──────── PAGE EXCERPT
From Casetext: Smarter Legal Research

CLARK v. VITT

United States District Court, D. Kansas
Feb 13, 2004
CASE NO: 03-4198-JAR (D. Kan. Feb. 13, 2004)

Opinion

CASE NO: 03-4198-JAR

February 13, 2004


MEMORANDUM ORDER DENYING MOTION TO STAY PROCEEDINGS


This matter comes before the court on defendant's Motion to Stay Proceedings in federal court pending the resolution of a parallel case pending in Nemaha County. (Doc. 9). Plaintiff filed a Response opposing Defendant's motion (Doc. 20) and Defendant filed his Reply (Doc. 22). On February 11, 2004, Magistrate Judge K. Gary Sebelius conducted a telephone status conference with the parties to discuss the request for a stay.

Relevant Background Facts

Plaintiff Diana Lyn Clark alleges that defendant Dr. A.E. Vitt, a dentist, failed to treat her oral infection. On September 8, 2003, Plaintiff filed an action for medical malpractice against Defendant in the District Court of Nemaha County, Kansas. Defendant was not served with process in the state action. On November 4, 2003, Plaintiff filed the instant case in the federal court. (Doc. 1). Defendant was served with process and filed his answer, including a counterclaim against the Plaintiff for $757.37 in unpaid fees, on December 1, 2003. (Doc. 3). On January 8, 2004, Defendant filed a voluntary answer and counterclaim in the state case. The complaint and answer in the federal case are virtually identical to the petition and answer in the state case. On January 12, 2004, Magistrate Judge Sebelius conducted a scheduling conference and issued a Scheduling Order. (Doc. 5). Discovery is set to conclude on June 15, 2004 and the trial is set for May 16, 2005. The Plaintiff has filed a motion to dismiss her case in the state court. A hearing on Plaintiff's motion was held before Nemaha County District Judge Patton on February 9, 2004. The state court is awaiting this court's decision on the motion to stay to rule on the plaintiff's motion to dismiss the state case without prejudice. No scheduling order has been entered in the state case so far.
────────────────
**LIST OF TASKS:**
1. According to the Clark v. Vitt order, why has the state court not yet ruled on the plaintiff's motion to dismiss her Nemaha County case?
2. Sum up the Clark v. Vitt order in two sentences.
3. Retype the part of the Clark v. Vitt order starting at "This matter comes" and ending at "for a stay.".
──────── DATA TO EXAMINE
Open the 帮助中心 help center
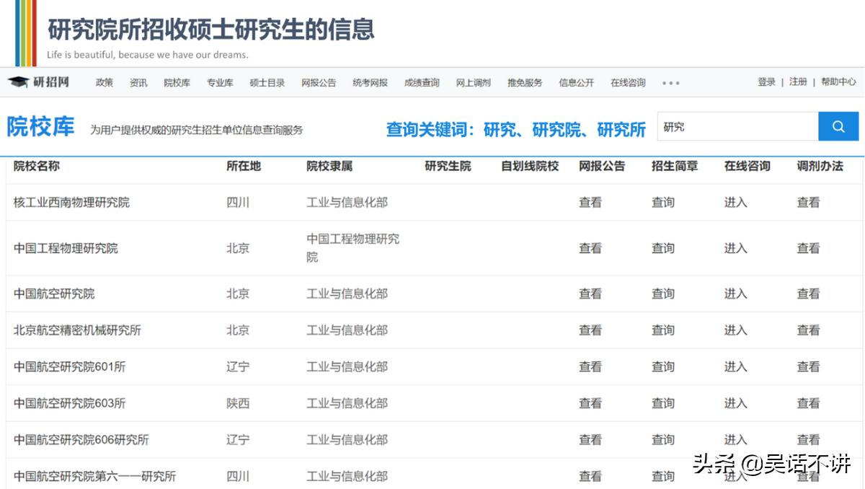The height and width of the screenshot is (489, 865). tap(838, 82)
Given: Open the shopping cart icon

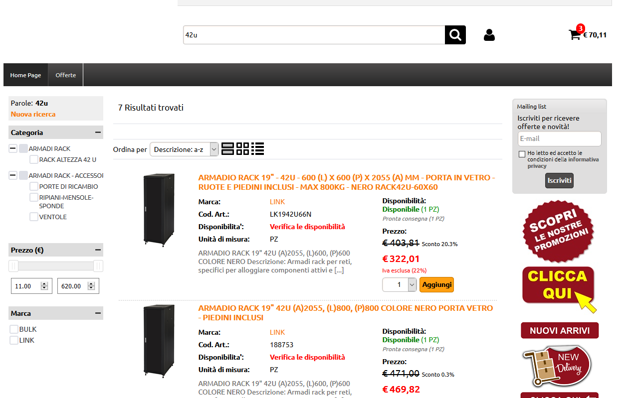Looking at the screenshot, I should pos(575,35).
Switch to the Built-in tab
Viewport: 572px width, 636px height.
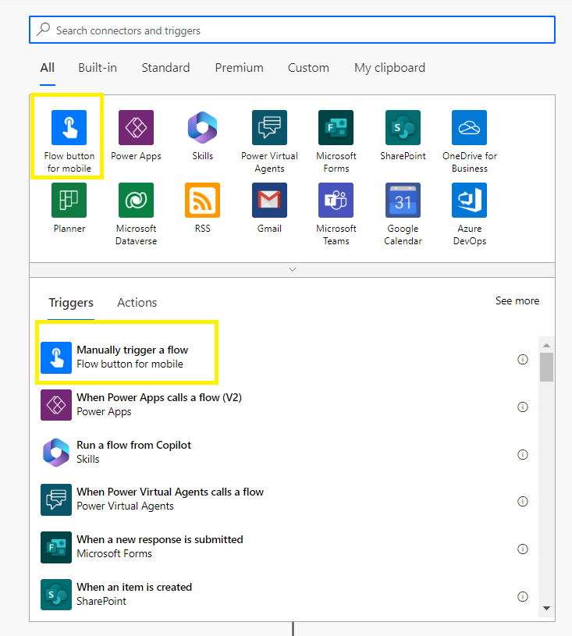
────────────────
**PER-TASK OUTPUTS:**
1. The state court is waiting for the federal court to decide the defendant's motion to stay. Only then will it rule on her motion to dismiss the state case without prejudice.

2. This federal court order in Kansas denies dentist A.E. Vitt's motion to stay the case until a parallel Nemaha County case is resolved. Diana Lyn Clark sued him for malpractice in both courts over an untreated oral infection, and the federal case already has a scheduling order, while she has moved to dismiss the state case.

3.
This matter comes before the court on defendant's Motion to Stay Proceedings in federal court pending the resolution of a parallel case pending in Nemaha County. (Doc. 9). Plaintiff filed a Response opposing Defendant's motion (Doc. 20) and Defendant filed his Reply (Doc. 22). On February 11, 2004, Magistrate Judge K. Gary Sebelius conducted a telephone status conference with the parties to discuss the request for a stay.